**WHAT IS REQUIRED**:
Scale the items between the lines holding "Fitness Professionals (556, 1515)" and "Easily using (655, 1840)", inclusive. Reproduce every one of those lines, multiplying each coordinate in the answers by 1.5 and rounding to whole numbers with halves going up, and leave all other text and numbers unchanged.

**RECORDS TO USE**:
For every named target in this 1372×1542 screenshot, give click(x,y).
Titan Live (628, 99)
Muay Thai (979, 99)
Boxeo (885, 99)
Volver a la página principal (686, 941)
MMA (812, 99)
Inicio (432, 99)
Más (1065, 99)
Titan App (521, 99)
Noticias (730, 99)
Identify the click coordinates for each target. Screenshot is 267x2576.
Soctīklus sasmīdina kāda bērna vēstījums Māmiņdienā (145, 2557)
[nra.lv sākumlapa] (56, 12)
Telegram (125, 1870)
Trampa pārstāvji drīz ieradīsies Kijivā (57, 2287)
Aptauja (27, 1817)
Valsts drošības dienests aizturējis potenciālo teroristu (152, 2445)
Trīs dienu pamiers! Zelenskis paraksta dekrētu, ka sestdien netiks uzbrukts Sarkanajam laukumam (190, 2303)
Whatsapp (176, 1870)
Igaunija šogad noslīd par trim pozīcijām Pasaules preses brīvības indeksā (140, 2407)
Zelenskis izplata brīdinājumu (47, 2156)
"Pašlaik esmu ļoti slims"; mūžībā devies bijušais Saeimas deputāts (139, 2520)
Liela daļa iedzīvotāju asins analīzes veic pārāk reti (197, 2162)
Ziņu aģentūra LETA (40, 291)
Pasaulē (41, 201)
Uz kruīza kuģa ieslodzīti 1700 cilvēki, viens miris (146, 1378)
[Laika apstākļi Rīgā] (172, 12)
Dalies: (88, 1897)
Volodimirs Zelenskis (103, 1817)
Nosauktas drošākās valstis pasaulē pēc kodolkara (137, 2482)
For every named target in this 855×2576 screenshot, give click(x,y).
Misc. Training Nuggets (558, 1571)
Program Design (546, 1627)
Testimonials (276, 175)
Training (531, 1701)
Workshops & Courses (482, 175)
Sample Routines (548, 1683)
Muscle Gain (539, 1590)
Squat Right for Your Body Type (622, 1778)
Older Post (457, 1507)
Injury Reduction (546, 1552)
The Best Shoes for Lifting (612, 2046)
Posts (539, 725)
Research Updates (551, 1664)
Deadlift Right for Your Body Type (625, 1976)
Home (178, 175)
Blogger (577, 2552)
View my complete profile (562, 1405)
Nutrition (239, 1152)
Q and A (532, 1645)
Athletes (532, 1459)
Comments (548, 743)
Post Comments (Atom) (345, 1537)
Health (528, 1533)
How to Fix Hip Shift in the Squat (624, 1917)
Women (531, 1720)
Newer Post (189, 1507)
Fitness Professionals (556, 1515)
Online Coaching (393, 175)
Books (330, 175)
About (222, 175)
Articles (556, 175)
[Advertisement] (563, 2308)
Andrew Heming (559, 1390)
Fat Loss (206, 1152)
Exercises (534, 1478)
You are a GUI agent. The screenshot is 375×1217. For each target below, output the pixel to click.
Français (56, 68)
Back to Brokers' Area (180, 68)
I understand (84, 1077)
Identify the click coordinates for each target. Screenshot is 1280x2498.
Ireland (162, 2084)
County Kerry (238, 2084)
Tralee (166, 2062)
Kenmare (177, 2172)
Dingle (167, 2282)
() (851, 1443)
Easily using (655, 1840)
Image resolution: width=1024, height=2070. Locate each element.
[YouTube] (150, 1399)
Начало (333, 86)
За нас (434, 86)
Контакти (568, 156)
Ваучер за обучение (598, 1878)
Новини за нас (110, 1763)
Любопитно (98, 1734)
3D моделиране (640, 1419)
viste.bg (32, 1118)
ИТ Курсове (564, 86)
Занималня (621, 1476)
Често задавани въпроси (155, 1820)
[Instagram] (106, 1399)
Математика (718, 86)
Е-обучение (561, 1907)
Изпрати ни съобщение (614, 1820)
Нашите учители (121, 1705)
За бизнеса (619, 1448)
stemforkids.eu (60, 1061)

**THE SOLUTION**:
Fitness Professionals (834, 2273)
Online Coaching (590, 263)
Books (495, 263)
About (333, 263)
Articles (834, 263)
[Advertisement] (845, 3462)
Andrew Heming (839, 2085)
Fat Loss (309, 1728)
Exercises (801, 2217)
You are a GUI agent. The screenshot is 375×1217. For each target below, output the pixel to click.
Français (84, 102)
Back to Brokers' Area (270, 102)
I understand (126, 1616)
Identify the click coordinates for each target. Screenshot is 1280x2498.
Ireland (243, 3126)
County Kerry (357, 3126)
Tralee (249, 3093)
Kenmare (266, 3258)
Dingle (251, 3423)
() (1277, 2165)
Easily using (983, 2760)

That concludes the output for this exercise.